AUTHOR=Wang Tao , He Peng , Ahn Kwang Woo , Wang Xujing , Ghosh Soumitra , Laud Purushottam TITLE=A re-formulation of generalized linear mixed models to fit family data in genetic association studies JOURNAL=Frontiers in Genetics VOLUME=6 YEAR=2015 URL=https://www.frontiersin.org/journals/genetics/articles/10.3389/fgene.2015.00120 DOI=10.3389/fgene.2015.00120 ISSN=1664-8021 ABSTRACT=

The generalized linear mixed model (GLMM) is a useful tool for modeling genetic correlation among family data in genetic association studies. However, when dealing with families of varied sizes and diverse genetic relatedness, the GLMM has a special correlation structure which often makes it difficult to be specified using standard statistical software.
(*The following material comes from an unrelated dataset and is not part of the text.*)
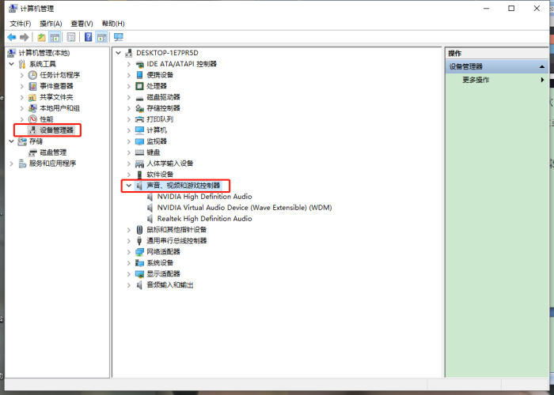Collapse the 声音、视频和游戏控制器 category
The image size is (554, 395).
point(128,186)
In this study, we propose a Cholesky decomposition based re-formulation of the GLMM so that the re-formulated GLMM can be specified conveniently via “proc nlmixed” and “proc glimmix” in SAS, or OpenBUGS via R package BRugs. Performances of these procedures in fitting the re-formulated GLMM are examined through simulation studies. We also apply this re-formulated GLMM to analyze a real data set from Type 1 Diabetes Genetics Consortium (T1DGC).